#### Extracted material ####

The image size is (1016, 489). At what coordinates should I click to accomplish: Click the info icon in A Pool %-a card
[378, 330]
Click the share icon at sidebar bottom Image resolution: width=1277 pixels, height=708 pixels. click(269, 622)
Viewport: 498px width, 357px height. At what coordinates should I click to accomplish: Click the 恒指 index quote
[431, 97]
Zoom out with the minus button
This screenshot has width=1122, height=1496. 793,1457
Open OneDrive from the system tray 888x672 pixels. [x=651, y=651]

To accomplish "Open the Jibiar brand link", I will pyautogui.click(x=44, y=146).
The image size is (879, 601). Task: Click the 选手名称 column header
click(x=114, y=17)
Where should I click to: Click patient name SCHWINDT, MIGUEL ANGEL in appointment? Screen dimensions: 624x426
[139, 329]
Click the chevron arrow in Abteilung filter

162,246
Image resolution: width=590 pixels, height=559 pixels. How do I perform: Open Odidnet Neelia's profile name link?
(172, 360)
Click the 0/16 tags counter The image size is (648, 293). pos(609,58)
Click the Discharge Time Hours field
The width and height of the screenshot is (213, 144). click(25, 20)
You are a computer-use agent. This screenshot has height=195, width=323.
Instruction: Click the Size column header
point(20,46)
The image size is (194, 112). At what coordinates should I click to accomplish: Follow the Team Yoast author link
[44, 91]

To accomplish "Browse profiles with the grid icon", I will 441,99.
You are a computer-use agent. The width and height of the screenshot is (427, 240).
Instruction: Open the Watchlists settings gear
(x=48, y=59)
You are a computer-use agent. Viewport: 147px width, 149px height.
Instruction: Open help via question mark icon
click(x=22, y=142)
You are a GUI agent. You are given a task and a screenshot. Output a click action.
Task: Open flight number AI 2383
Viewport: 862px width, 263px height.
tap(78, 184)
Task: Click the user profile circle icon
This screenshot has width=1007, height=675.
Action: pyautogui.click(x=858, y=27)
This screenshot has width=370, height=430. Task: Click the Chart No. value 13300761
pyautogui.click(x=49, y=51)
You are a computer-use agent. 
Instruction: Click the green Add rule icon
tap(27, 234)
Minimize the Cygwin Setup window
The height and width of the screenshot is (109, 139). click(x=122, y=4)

####

### Your task
Write the entries out once more, exactly as they were given.

### Result of this task
The image size is (1016, 489). At what coordinates should I click to accomplish: Click the info icon in A Pool %-a card
[378, 330]
Click the share icon at sidebar bottom Image resolution: width=1277 pixels, height=708 pixels. click(269, 622)
Viewport: 498px width, 357px height. At what coordinates should I click to accomplish: Click the 恒指 index quote
[431, 97]
Zoom out with the minus button
This screenshot has width=1122, height=1496. 793,1457
Open OneDrive from the system tray 888x672 pixels. [x=651, y=651]

To accomplish "Open the Jibiar brand link", I will pyautogui.click(x=44, y=146).
The image size is (879, 601). Task: Click the 选手名称 column header
click(x=114, y=17)
Where should I click to: Click patient name SCHWINDT, MIGUEL ANGEL in appointment? Screen dimensions: 624x426
[139, 329]
Click the chevron arrow in Abteilung filter

162,246
Image resolution: width=590 pixels, height=559 pixels. How do I perform: Open Odidnet Neelia's profile name link?
(172, 360)
Click the 0/16 tags counter The image size is (648, 293). pos(609,58)
Click the Discharge Time Hours field
The width and height of the screenshot is (213, 144). click(25, 20)
You are a computer-use agent. This screenshot has height=195, width=323.
Instruction: Click the Size column header
point(20,46)
The image size is (194, 112). At what coordinates should I click to accomplish: Follow the Team Yoast author link
[44, 91]

To accomplish "Browse profiles with the grid icon", I will 441,99.
You are a computer-use agent. The width and height of the screenshot is (427, 240).
Instruction: Open the Watchlists settings gear
(x=48, y=59)
You are a computer-use agent. Viewport: 147px width, 149px height.
Instruction: Open help via question mark icon
click(x=22, y=142)
You are a GUI agent. You are given a task and a screenshot. Output a click action.
Task: Open flight number AI 2383
Viewport: 862px width, 263px height.
tap(78, 184)
Task: Click the user profile circle icon
This screenshot has width=1007, height=675.
Action: pyautogui.click(x=858, y=27)
This screenshot has width=370, height=430. Task: Click the Chart No. value 13300761
pyautogui.click(x=49, y=51)
You are a computer-use agent. 
Instruction: Click the green Add rule icon
tap(27, 234)
Minimize the Cygwin Setup window
The height and width of the screenshot is (109, 139). click(x=122, y=4)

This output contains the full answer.